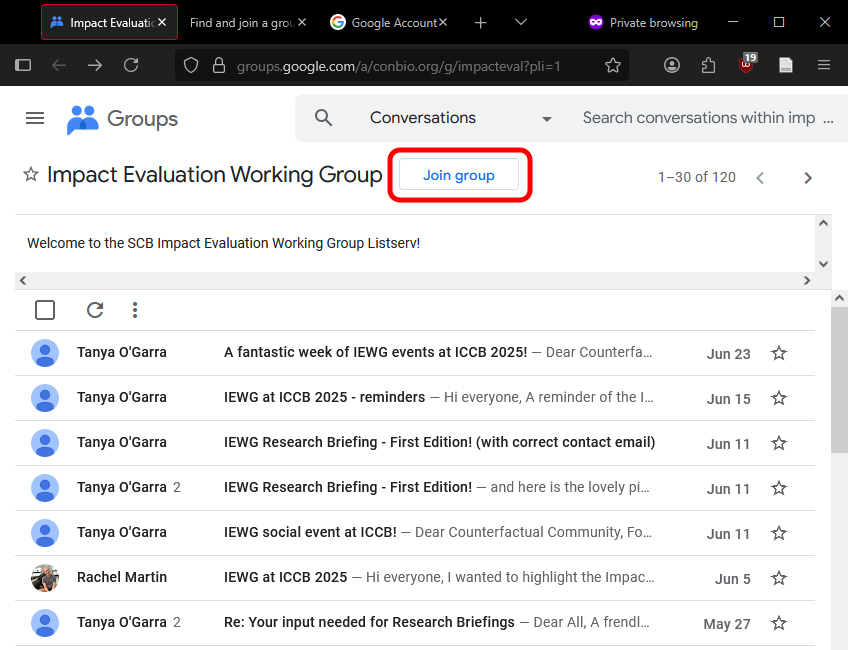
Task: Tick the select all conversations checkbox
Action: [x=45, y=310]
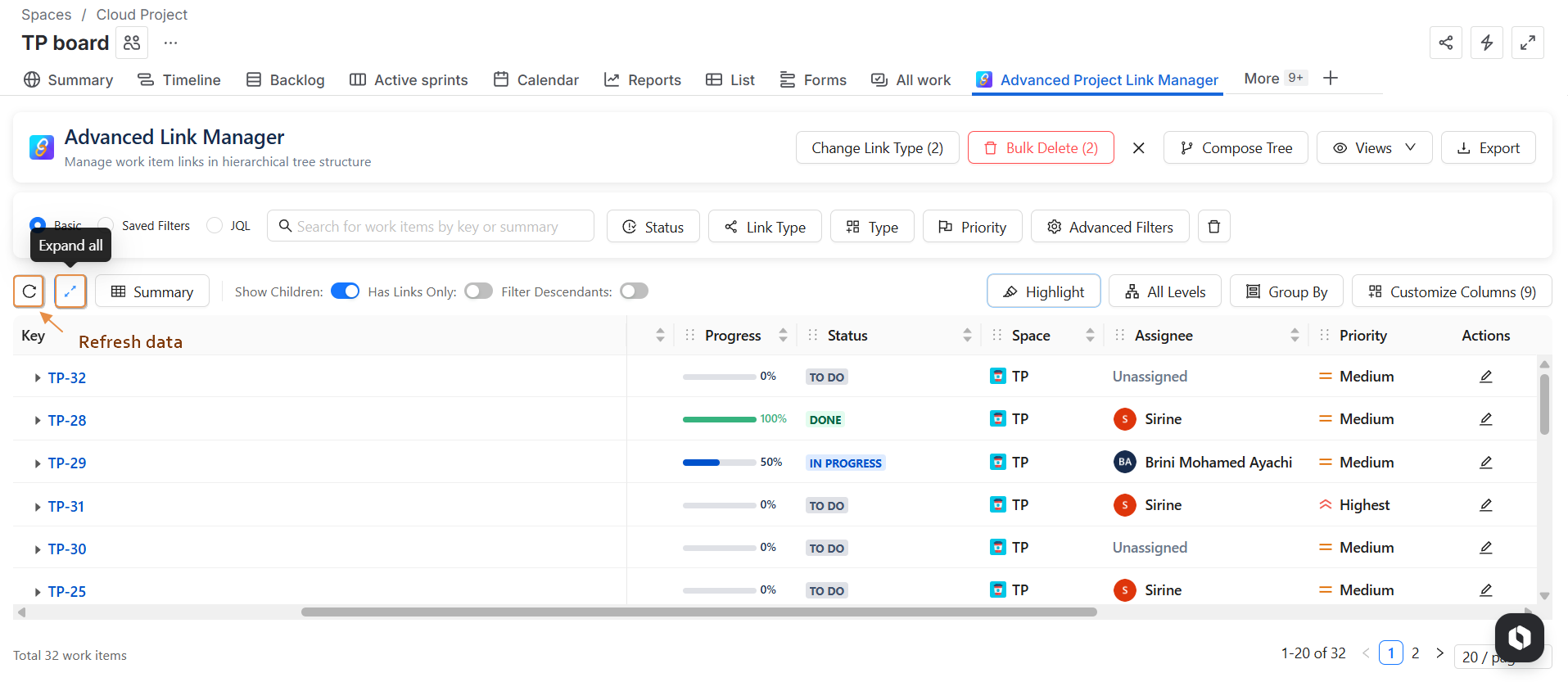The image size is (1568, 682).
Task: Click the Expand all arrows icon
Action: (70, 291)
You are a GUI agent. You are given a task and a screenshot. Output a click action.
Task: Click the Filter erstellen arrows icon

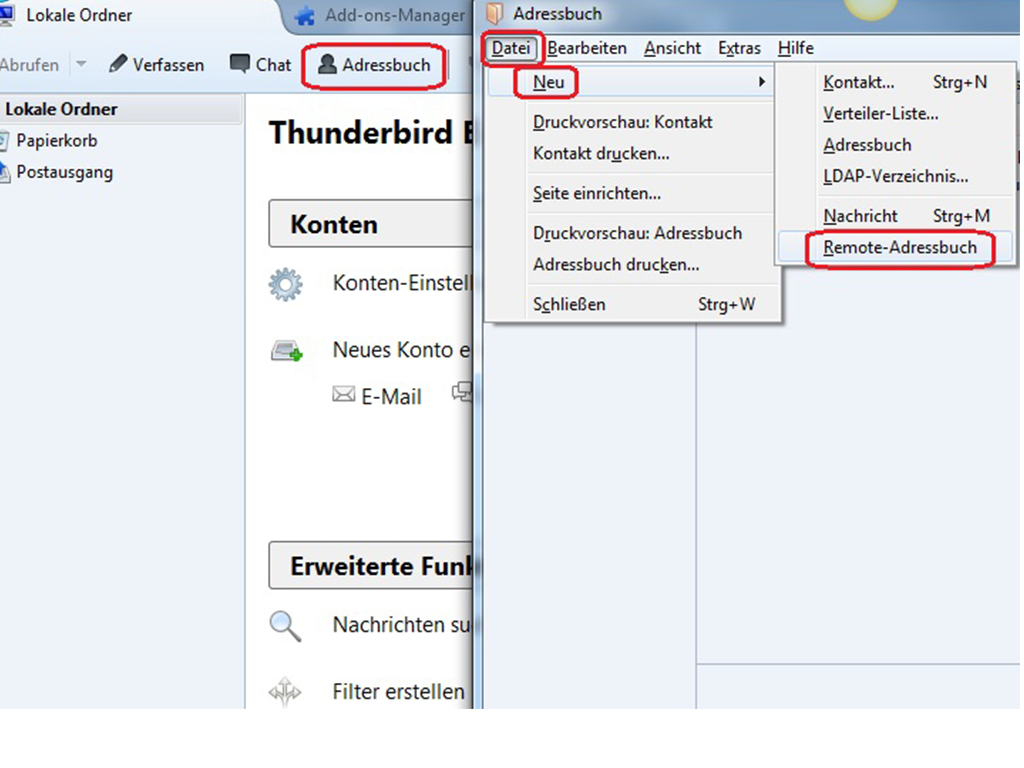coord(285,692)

**Stated exercise**. Pick out every line above that contains the word "arrows", and copy each one.

**Completed task**.
Task: Click the Expand all arrows icon
Task: Click the Filter erstellen arrows icon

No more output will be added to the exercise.